In January, I celebrated my 41st birthday at a restaurant in Bloomington, Indiana. I assembled what I considered an unlikely group of women to fellowship and celebrate with me.
Six of the women were graduate students like me, but not all students in the School of Education; one was a new professor, and two of the women were sorority sisters of mine. Out of the six graduate students, four of the women were Black doctoral students in various stages of their education, from the first year to ABD, all but dissertation.
The conversations that evening ranged from relationships to books to pop culture, but became very serious when the lone professor asked two of the Black graduate students about their research and experiences as Black graduate students. Needless to say, the women were all open to sharing their experiences.
The two ladies that were in the process of writing their dissertations had much to say about their experience as doctoral students; particularly about their feelings of isolation, frustration and loneliness.
They felt that they had not been properly mentored by White faculty, nor were they able to develop healthy, professional relationships within their respective departments. When there were Black faculty members in their departments, they felt like they were competing with other students of color for their time or sensed the faculty were themselves frustrated and overwhelmed.

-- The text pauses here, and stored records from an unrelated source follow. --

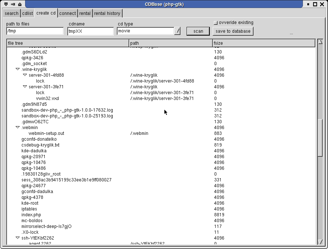
Task: Click the pin/sticky icon in title bar
Action: click(x=13, y=4)
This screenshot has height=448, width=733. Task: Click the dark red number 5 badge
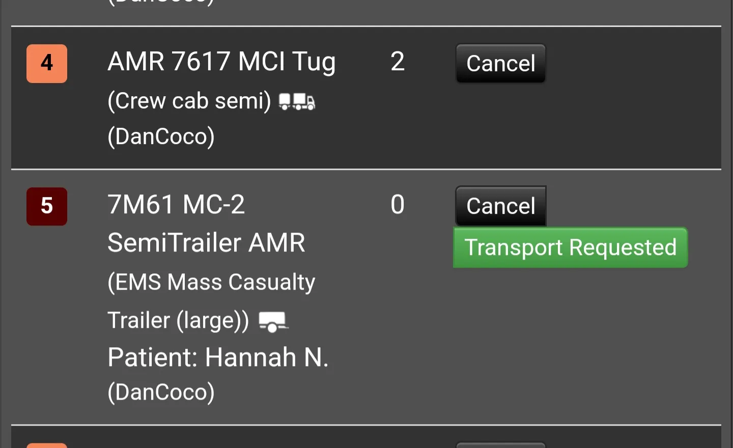coord(47,206)
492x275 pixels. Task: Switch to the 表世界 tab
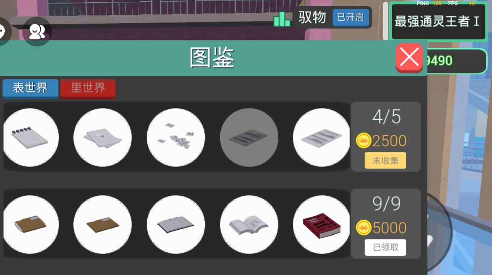(x=31, y=88)
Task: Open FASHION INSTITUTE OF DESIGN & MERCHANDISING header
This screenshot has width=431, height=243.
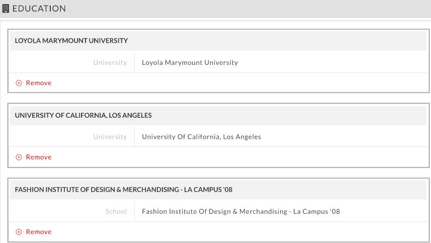Action: coord(218,190)
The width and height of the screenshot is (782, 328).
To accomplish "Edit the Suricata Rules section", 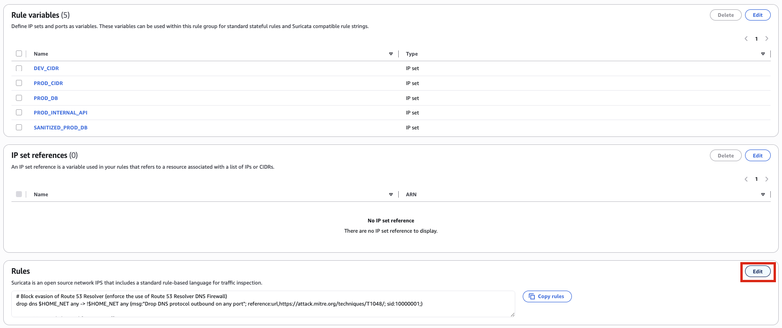I will pyautogui.click(x=757, y=271).
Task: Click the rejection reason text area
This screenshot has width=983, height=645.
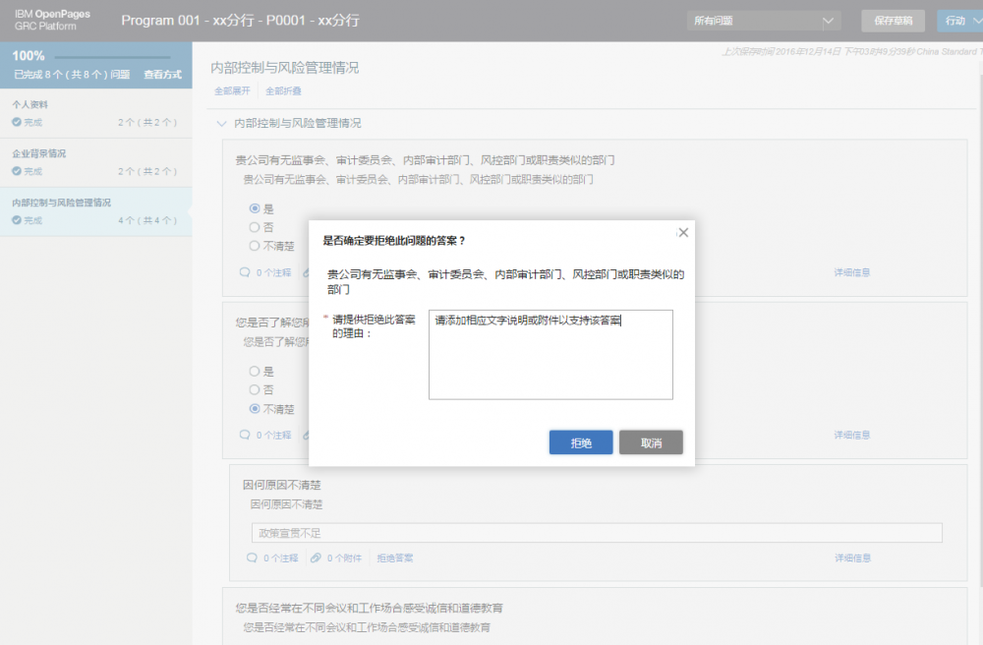Action: click(x=550, y=355)
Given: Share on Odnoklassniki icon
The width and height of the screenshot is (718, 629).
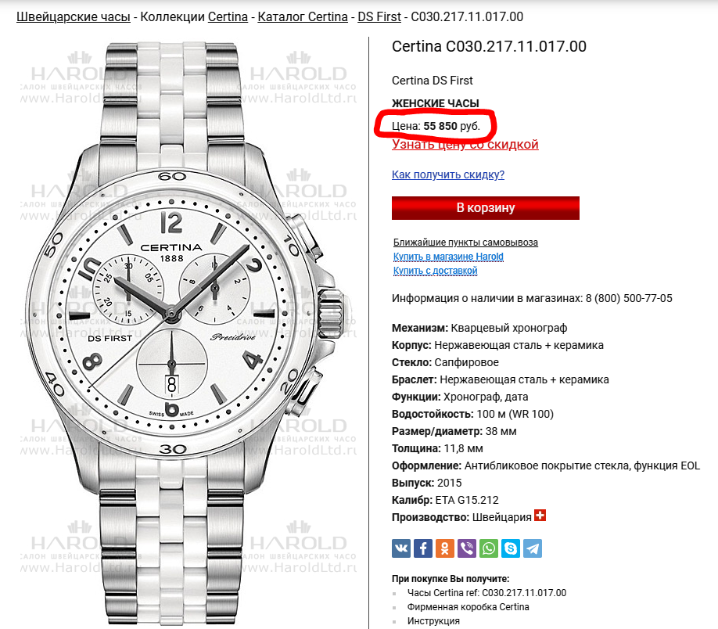Looking at the screenshot, I should (445, 548).

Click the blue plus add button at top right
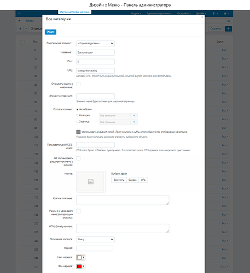[228, 28]
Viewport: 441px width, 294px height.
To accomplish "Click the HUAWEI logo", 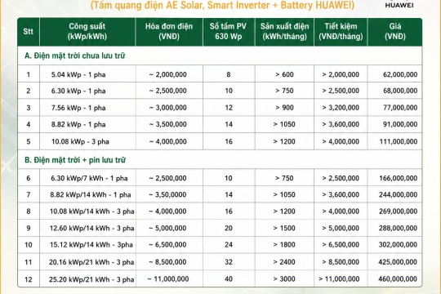I will [x=399, y=4].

As the spring semester of the recent school year progressed, I began to understand what the two ladies expressed that evening regarding their experiences in academia. I found myself feeling isolated and frustrated by the very process itself.
I’d been informed that I may not be funded for the coming year and should actively seek funding from other sources. Really? But this cannot be happening.
My White peers in previous conversations expressed that they had faculty looking out for them, making sure they received ample funding or been asked to participate in future research. At times the funding was in excess of what they needed. Some had been guaranteed funding for four years prior to their admission. What? Why hadn’t anyone explained this to me?
It was during this time that I began to understand why so many students of color find it difficult to succeed at this level of the game. It is also why so many faculty of color fail to become tenured professors in the academy. They lack the mentoring from senior faculty or collaborations with peers on research.
Now this is not to say that some don’t learn to navigate the waters, but when discussions about these feelings of isolation, frustration and loneliness take place between Black graduate students and Black faculty, often the advice of the faculty for a student is, “Wait until you finish because it will only get worse.”
As the semester drew to a close and there was still no resolution to my funding issue for the coming school year, I decided that I could not be timid in my approach. I told a White faculty member that I needed funding or else I would be forced to quit the program.
I expressed that I was not like some of the other graduate students. My father was not a professor at the university nor was I well connected politically or socially. I didn’t come from a family with money and couldn’t just call my parents for a check to cover my tuition. I didn’t just want to earn a Ph.D. because it was the only degree that I hadn’t earned in my life.
I would be the first in my family to complete such a task and needed to do so in order to further my professional aspirations. I was the lone Black student (or any student of color from the United States for that matter) in the curriculum studies department looking for some help continuing my education. I was willing to work in any capacity available just to stay on the path. I told her I needed a mentor that would look out for me during my academic stay and truly develop my professional skills as a future teacher educator.
Needless to say, my pleas didn’t fall on deaf ears and she advocated on my behalf for the funding I needed at least for another year.
I know that I could possibly be in the same predicament at the end of the next school year. I sympathize with students of color in higher education that may be experiencing similar, if not worse, situations.
Education is a business just like any other, and buzzwords like diversity and equity are used because they sound good on marketing materials. It’s the people within institutions of higher learning that must be committed to diversity and equity in education.
Students of color in doctoral programs shouldn’t feel like they are meeting a diversity quota. At predominantly White institutions we are often the only face of color or, at best, there may be a handful at any given time. To look at the faculty of these institutions and see very few faces that look like yours is an understatement.
It really makes me question how committed universities are to equity and diversity in education, especially at this level.
Alandra Harris-Hasan is a Ph.D. student at Indiana University Bloomington.